Two Cu(II) complexes containing 2,4-diamino-6-(2-pyridyl)-1,3,5-triazine and amino acids: Synthesis, crystal structures, DNA/HSA binding, molecular docking, and in vitro cytotoxicity studies

Abstract

Two new copper(II)-amino acid complexes, [Cu(PyTA)(l-Thr)(ClO4)]2·1.5H2O (1) and [Cu(PyTA)(l-Arg)(ClO4)(H2O)]·ClO4 (2) (PyTA=2,4-diamino-6-(2-pyridyl)-1,3,5-triazine, l-Thr=l-threonine, l-Arg=l-arginine), were successfully synthesized and characterized.
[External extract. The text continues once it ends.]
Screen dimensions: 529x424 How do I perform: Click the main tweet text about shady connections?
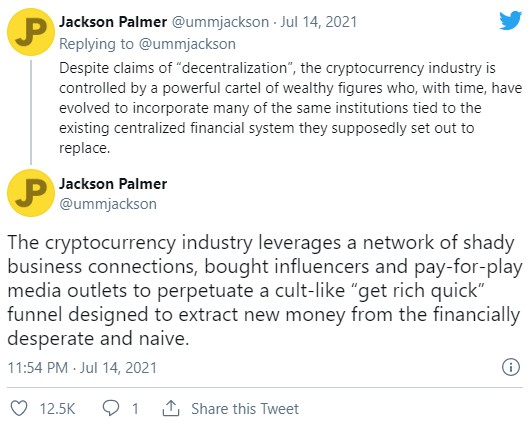coord(265,290)
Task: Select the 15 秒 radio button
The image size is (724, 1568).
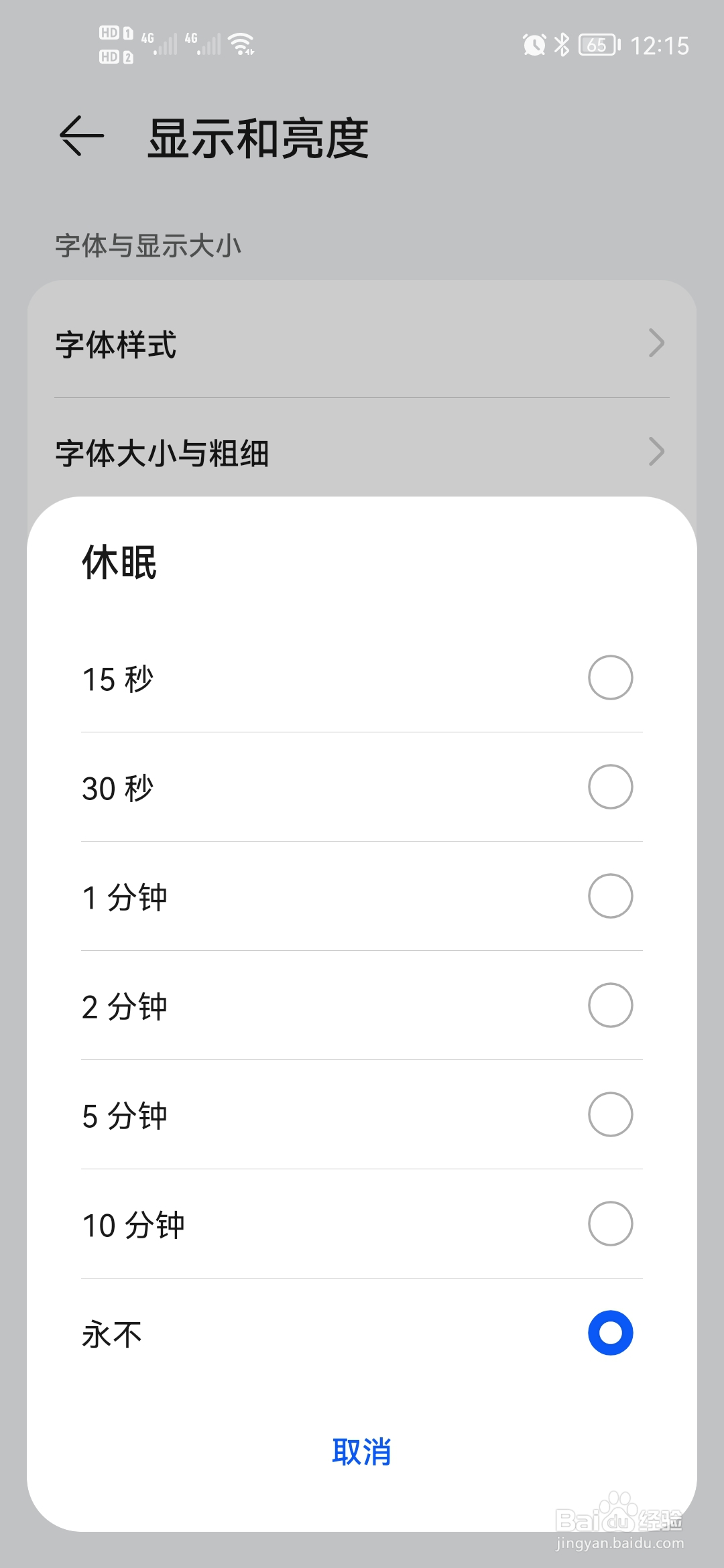Action: click(610, 677)
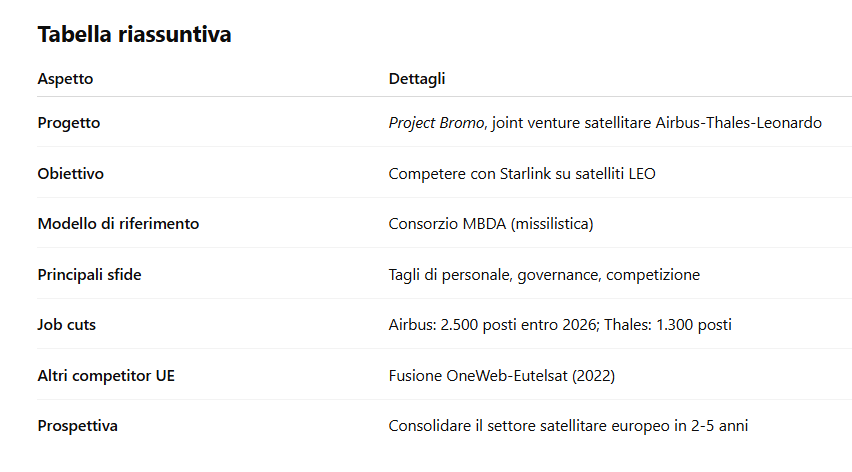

The results determined by single crystal X-ray diffraction showed that the five-coordinated copper of 1 and the six-coordinated copper of 2 were located in the distorted square-pyramidal and distorted octahedral environments, respectively. Spectroscopic titrations, thermal denaturation experiments, viscosity measurements revealed that the complexes bound to DNA via a groove binding mode, with the DNA-binding constants of 6.126×104M−1 for 1 and 6.464×104M−1 for 2. Electrophoresis experiments revealed that the complexes cleaved pBR322 DNA by an oxidative pathway involving in the generation of superoxide free radical (O2−). Multi-spectroscopic analyses showed that the complexes bound to site I of human serum albumin (HSA) with moderate affinities. In particular, in vitro cytotoxicities of the complexes against Bel-7402 cell line showed promising anticancer effects (IC50=42.1±1.7μM for 1; IC50=36.3±0.9μM for 2). In addition, the binding mechanism and mode of the complexes with DNA/HSA were verified by molecular docking technique.